И. В. Сленин. Какая тут скромность? Кто раз подписал свое имя под печатною статьею, тот уже объявил притязание на известность. Мне кажется, гораздо важнее пустить в публику свое имя, нежели портрет. Впрочем, о чем спорить? Если кому не понравится ваш портрет, то он вырвет его из книги – и дело с концом!

Я. Но что скажут критики?

И. В. Сленин. Им ничем не угодишь. Если б вы иначе не показывались в люди, как с закрытым лицом, а портрет свой зарыли в землю – все-таки они нашли бы к чему привязаться.

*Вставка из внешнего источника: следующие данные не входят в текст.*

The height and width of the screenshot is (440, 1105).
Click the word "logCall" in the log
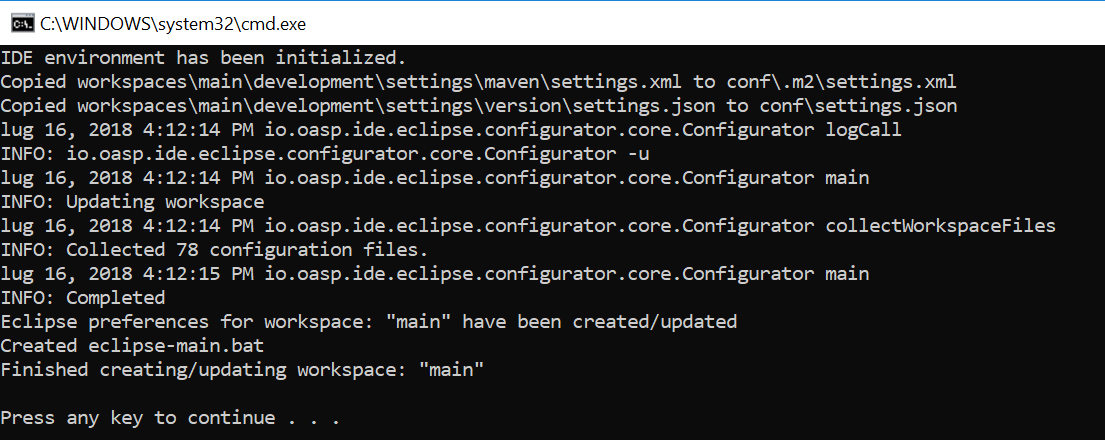coord(864,129)
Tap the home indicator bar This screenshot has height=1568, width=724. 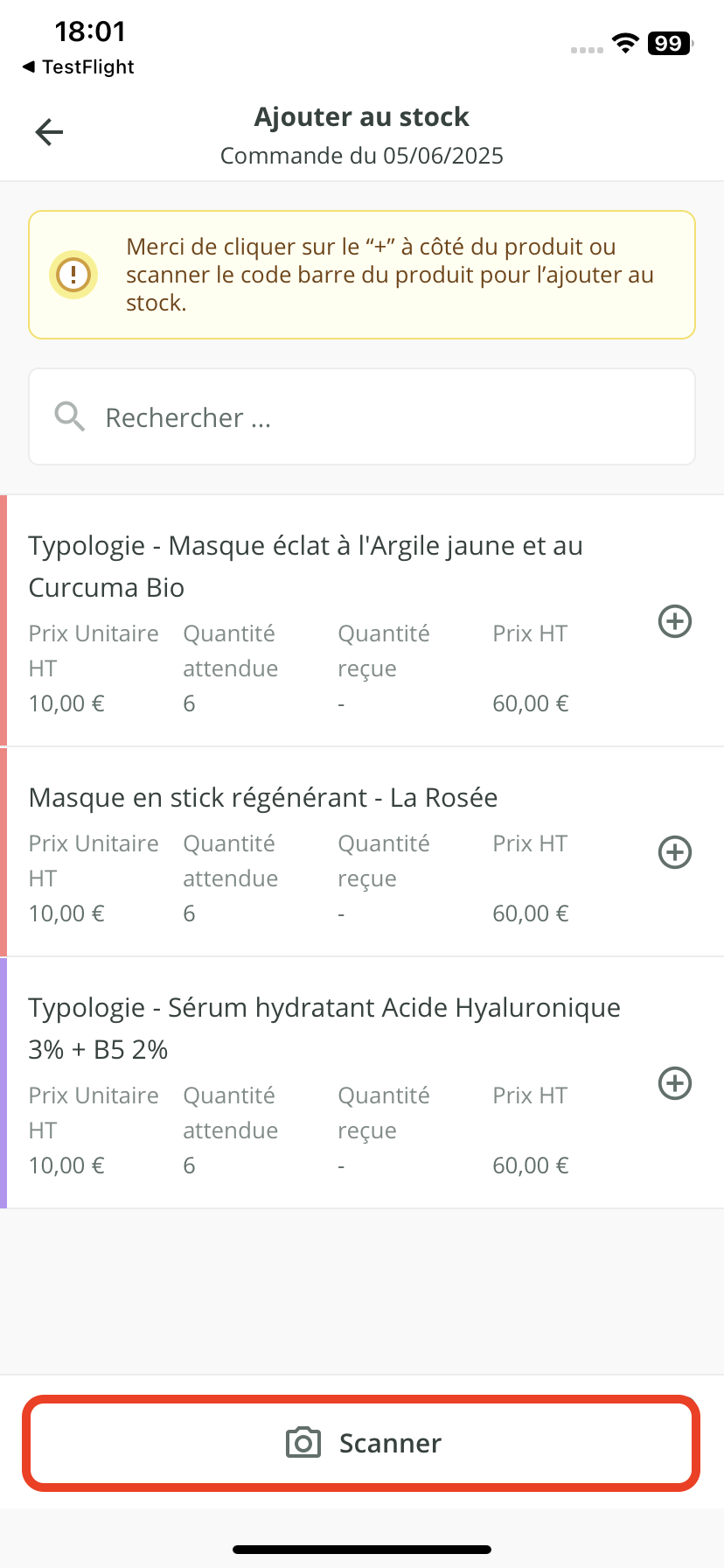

Я. Мастер убеждать! Но послушайте, приятель: портреты живых сочинителей прилагаются только к сочинениям, издаваемым другими лицами, – а я сам издатель. Что об этом скажут?

И. В. Сленин. Но ведь я буду издателем портрета.

Я. Это только кукольная комедия, любезнейший! Всякий знает, что вы не могли писать с меня портрет, привязав к стулу, против моей воли, а я не люблю никаких уловок. Но прежние ваши убеждения – достаточны. Вот вам рука моя! Именую вас издателем моего портрета, поручаю наблюдать за исполнением и приложить к сочинениям. Мое дело пожертвовать несколькими часами живописцу.

И. В. Сленин. Дело кончено: я издатель и ответчик[976].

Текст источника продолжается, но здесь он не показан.